### Task prompt:
Can you echo, word for word, the stretch of the Matthew Perry piece below on using your voice for social change from "That is the voice" through "have meant something."?
[Opening Document segment section]
Matthew Perry · October 5, 2025
What does Matthew Perry say about using your voice for social change?
I am not the activist guy. I want to be honest about that. I am not Ossie Davis. I am not Bono. My voice was the voice that asked if anybody had a piece of gum on a soundstage in Burbank. So I want to be very careful about claiming a platform I did not earn through any kind of moral courage.
But what I will say is — addiction. I do know about that one. I lost almost everything to it, twice, and a lot of people I loved lost everything to it, completely. So when I finally got sober enough to put a sentence together about it — in the book, in the interviews, in the foundation — I made a decision that I was not going to make it pretty. Because the pretty version of recovery kills people. The pretty version says it was a phase and I am fine now and pass the wine. The actual version is — I had fourteen stomach surgeries, I had a colostomy bag, I died for five minutes, I cannot drink a beer on a Tuesday like a normal human being, and I am still — to this day — one bad night from being right back in it.
That is the voice I have for social change. The one that says addiction is a disease, not a moral failure. The one that says treatment should be available to the kid in Akron the same way it was available to me in Malibu. The one that says we have to stop being polite about something that is taking a hundred thousand Americans a year. If anyone heard me say that and got into a meeting because of it — that is the only piece of fame I want to have meant something.
[Closing Document segment section]
[Opening Recorded data section]
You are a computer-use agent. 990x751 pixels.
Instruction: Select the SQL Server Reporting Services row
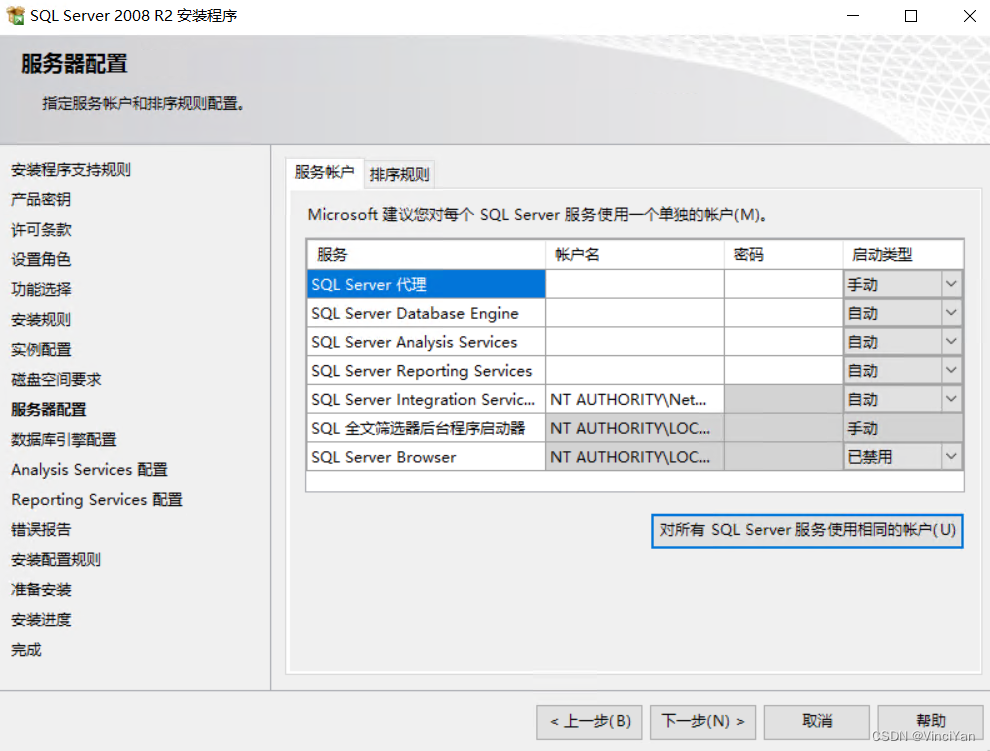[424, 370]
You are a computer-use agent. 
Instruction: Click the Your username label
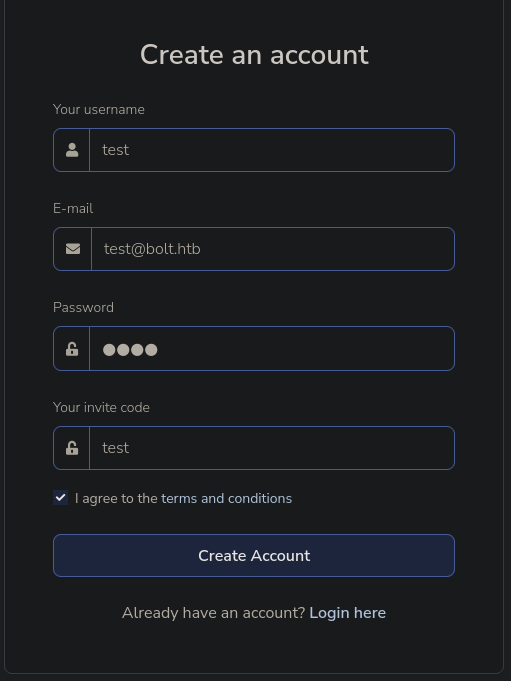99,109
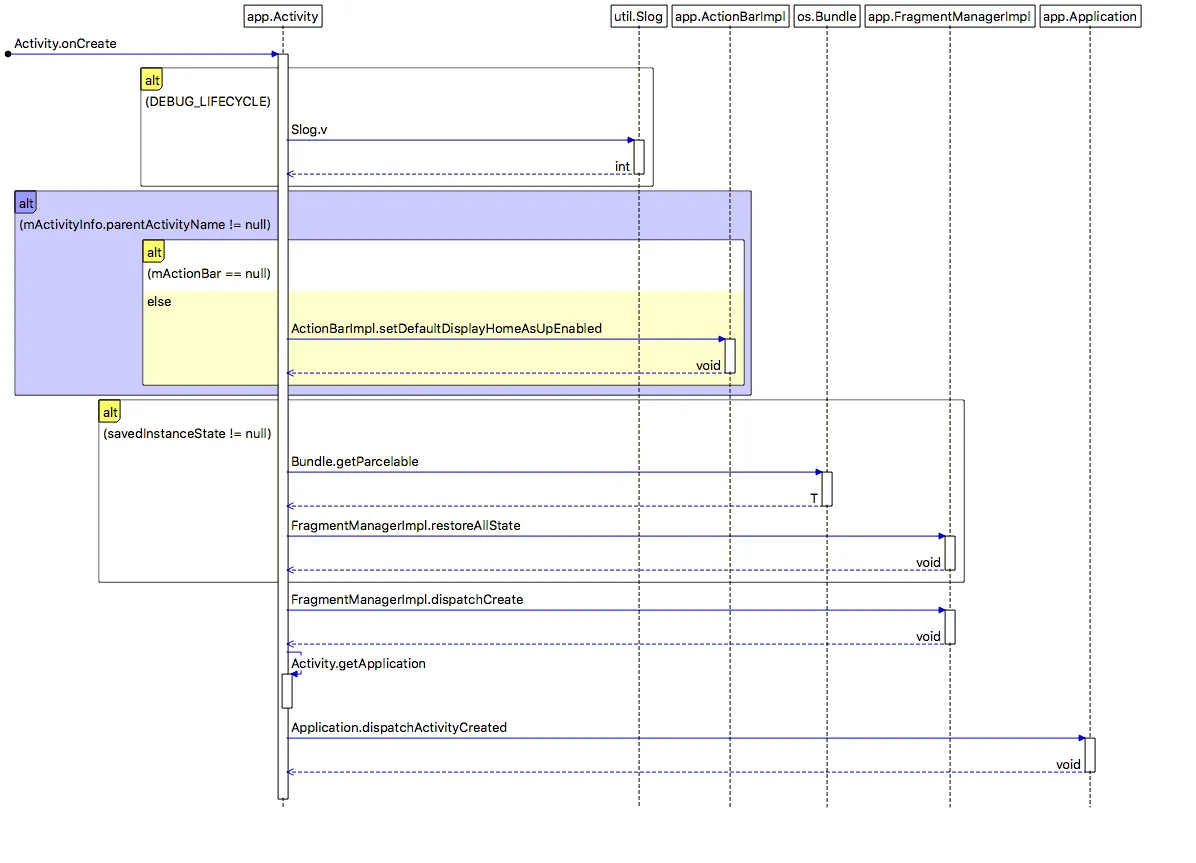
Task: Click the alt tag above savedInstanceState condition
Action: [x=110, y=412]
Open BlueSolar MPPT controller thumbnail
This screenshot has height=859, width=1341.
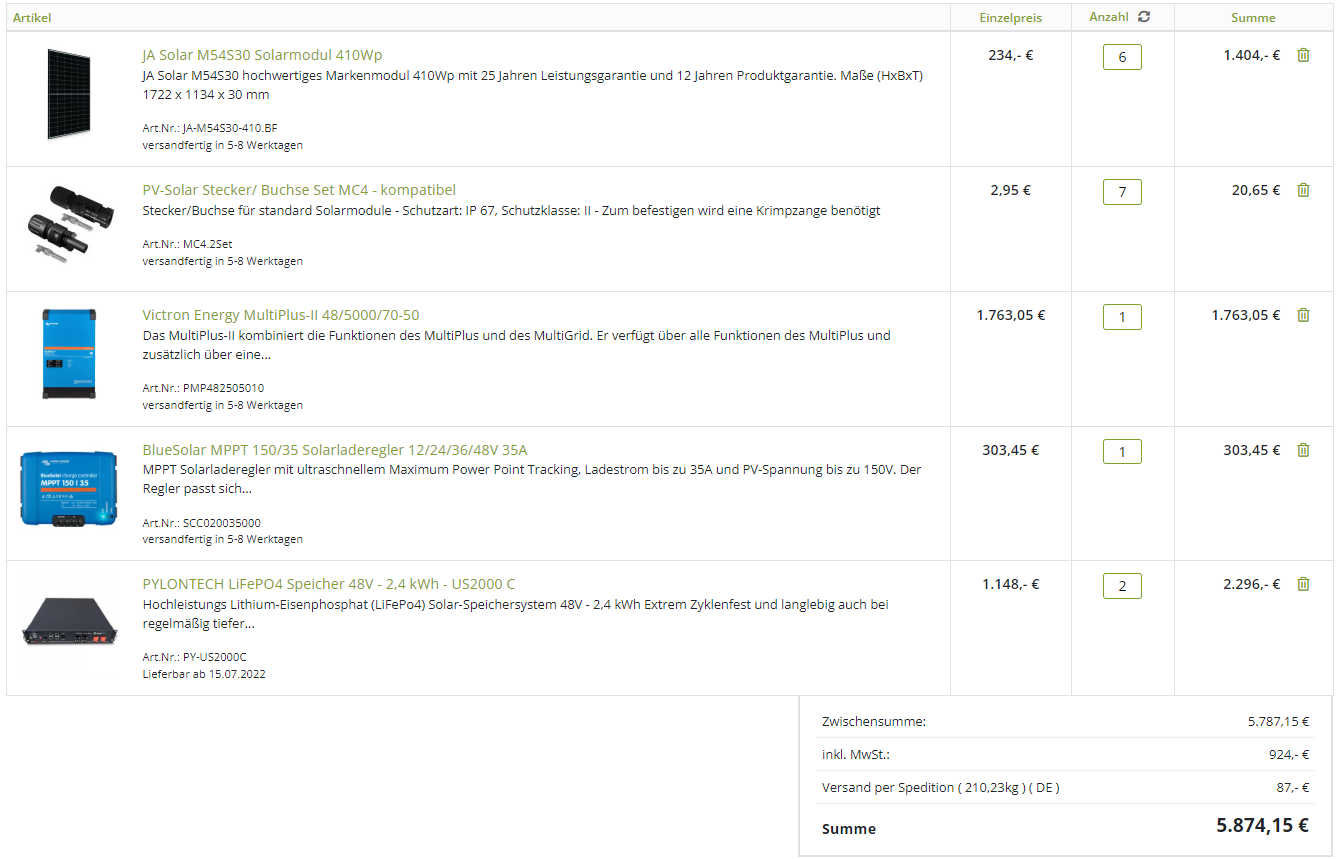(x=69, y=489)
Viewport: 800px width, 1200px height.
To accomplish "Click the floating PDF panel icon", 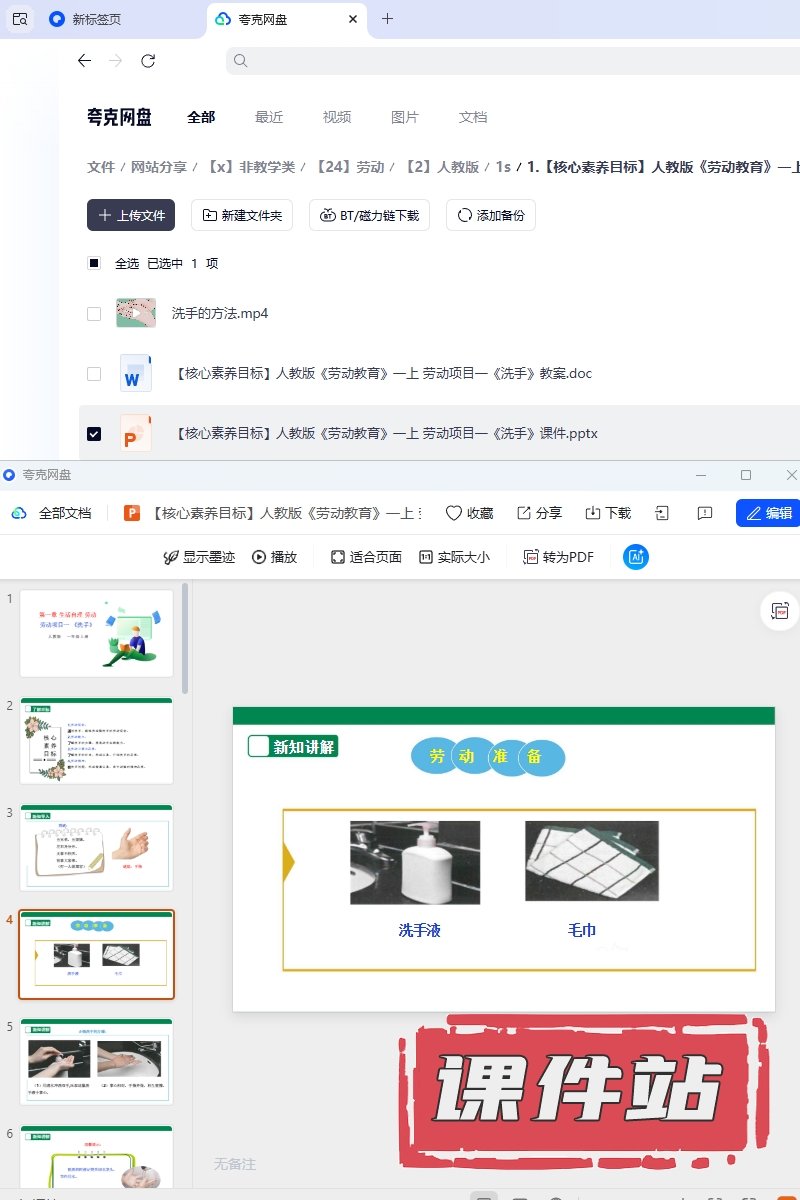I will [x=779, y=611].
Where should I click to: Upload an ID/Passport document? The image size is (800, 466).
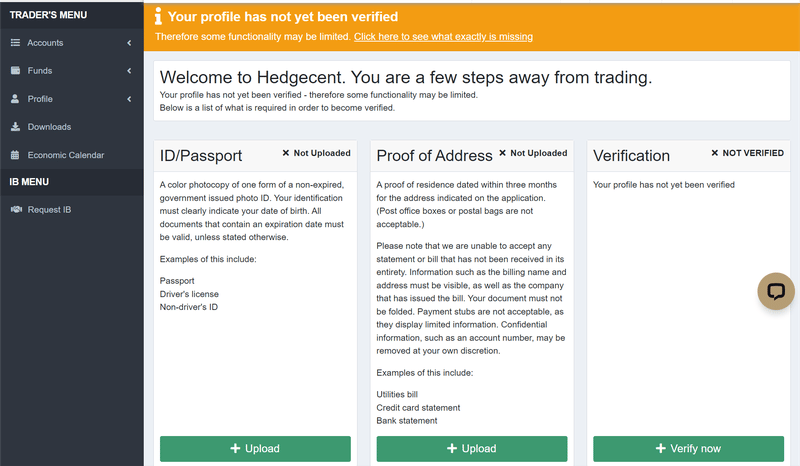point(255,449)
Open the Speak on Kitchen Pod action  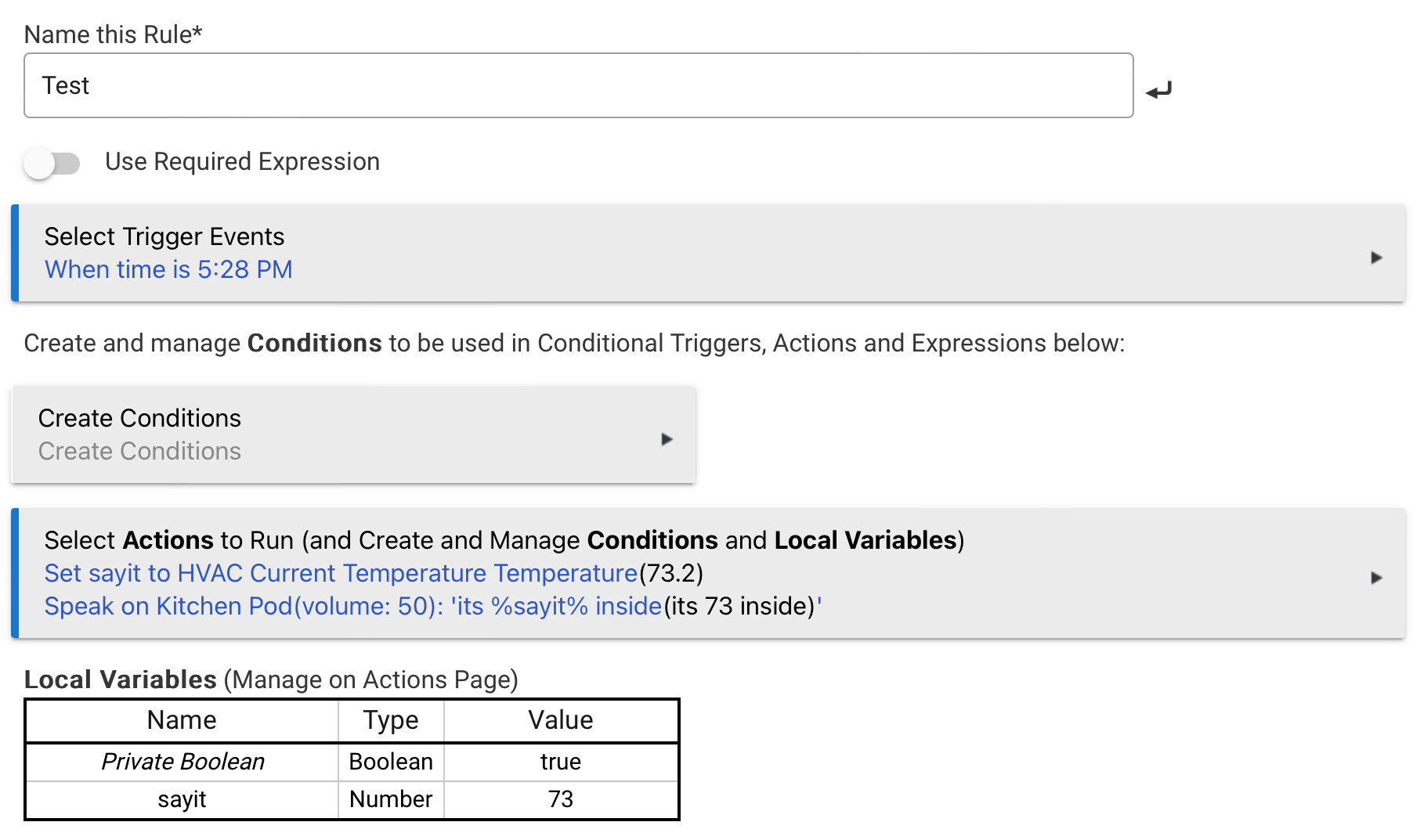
[Closing Recorded data section]
### Task result:
That is the voice I have for social change. The one that says addiction is a disease, not a moral failure. The one that says treatment should be available to the kid in Akron the same way it was available to me in Malibu. The one that says we have to stop being polite about something that is taking a hundred thousand Americans a year. If anyone heard me say that and got into a meeting because of it — that is the only piece of fame I want to have meant something.